Stated task A: Duplicate the collection entries rows word for word, starting at the first row and ending at the row that contains "Click the 645x940x770".

Article:
# # # # # # #

Five University of Georgia-based scholars present at 2022 annual conference of the European Society of International Law

Well represented at last week’s annual conference of the European Society of International Law were scholars from the University of Georgia.

Presenting at the conference were 4 professors affiliated with the University of Georgia School of Law – along with one researcher at the University of Georgia Digital Humanities Lab, sponsored by the Willson Center for the Humanities, and two scholars who earned their first degrees at the University of Georgia.

# # # # # # #

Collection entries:

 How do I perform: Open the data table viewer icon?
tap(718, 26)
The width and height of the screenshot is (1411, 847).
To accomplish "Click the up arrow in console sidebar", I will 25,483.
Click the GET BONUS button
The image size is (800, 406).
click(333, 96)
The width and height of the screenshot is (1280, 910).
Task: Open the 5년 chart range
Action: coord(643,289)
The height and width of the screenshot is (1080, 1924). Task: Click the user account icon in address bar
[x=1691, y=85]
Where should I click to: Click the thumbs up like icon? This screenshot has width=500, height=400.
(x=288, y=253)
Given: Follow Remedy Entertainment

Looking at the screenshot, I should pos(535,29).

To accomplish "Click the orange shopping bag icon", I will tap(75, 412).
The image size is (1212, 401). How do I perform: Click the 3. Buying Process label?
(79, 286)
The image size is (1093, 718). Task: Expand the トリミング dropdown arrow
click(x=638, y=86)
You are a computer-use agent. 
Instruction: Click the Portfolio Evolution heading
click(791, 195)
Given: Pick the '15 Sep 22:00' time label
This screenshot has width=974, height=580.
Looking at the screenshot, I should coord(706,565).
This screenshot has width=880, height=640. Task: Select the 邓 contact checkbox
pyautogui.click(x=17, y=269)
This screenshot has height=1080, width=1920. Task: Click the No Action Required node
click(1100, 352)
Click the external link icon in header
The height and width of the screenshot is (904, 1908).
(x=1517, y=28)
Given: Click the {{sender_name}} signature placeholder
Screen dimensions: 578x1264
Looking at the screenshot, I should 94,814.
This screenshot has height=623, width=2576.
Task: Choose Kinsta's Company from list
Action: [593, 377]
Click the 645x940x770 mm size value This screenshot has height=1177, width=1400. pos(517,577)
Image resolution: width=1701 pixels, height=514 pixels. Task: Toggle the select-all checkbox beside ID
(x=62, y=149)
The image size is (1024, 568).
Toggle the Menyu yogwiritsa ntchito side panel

# # # # # # #

Stated task B: According to the article, how many professors affiliated with the University of Georgia School of Law presented at the conference?

Result A:
 How do I perform: Open the data table viewer icon?
tap(718, 26)
The width and height of the screenshot is (1411, 847).
To accomplish "Click the up arrow in console sidebar", I will 25,483.
Click the GET BONUS button
The image size is (800, 406).
click(333, 96)
The width and height of the screenshot is (1280, 910).
Task: Open the 5년 chart range
Action: coord(643,289)
The height and width of the screenshot is (1080, 1924). Task: Click the user account icon in address bar
[x=1691, y=85]
Where should I click to: Click the thumbs up like icon? This screenshot has width=500, height=400.
(x=288, y=253)
Given: Follow Remedy Entertainment

Looking at the screenshot, I should pos(535,29).

To accomplish "Click the orange shopping bag icon", I will tap(75, 412).
The image size is (1212, 401). How do I perform: Click the 3. Buying Process label?
(79, 286)
The image size is (1093, 718). Task: Expand the トリミング dropdown arrow
click(x=638, y=86)
You are a computer-use agent. 
Instruction: Click the Portfolio Evolution heading
click(791, 195)
Given: Pick the '15 Sep 22:00' time label
This screenshot has width=974, height=580.
Looking at the screenshot, I should coord(706,565).
This screenshot has width=880, height=640. Task: Select the 邓 contact checkbox
pyautogui.click(x=17, y=269)
This screenshot has height=1080, width=1920. Task: Click the No Action Required node
click(1100, 352)
Click the external link icon in header
The height and width of the screenshot is (904, 1908).
(x=1517, y=28)
Given: Click the {{sender_name}} signature placeholder
Screen dimensions: 578x1264
Looking at the screenshot, I should 94,814.
This screenshot has height=623, width=2576.
Task: Choose Kinsta's Company from list
Action: [593, 377]
Click the 645x940x770 mm size value This screenshot has height=1177, width=1400. pos(517,577)

Result B: Four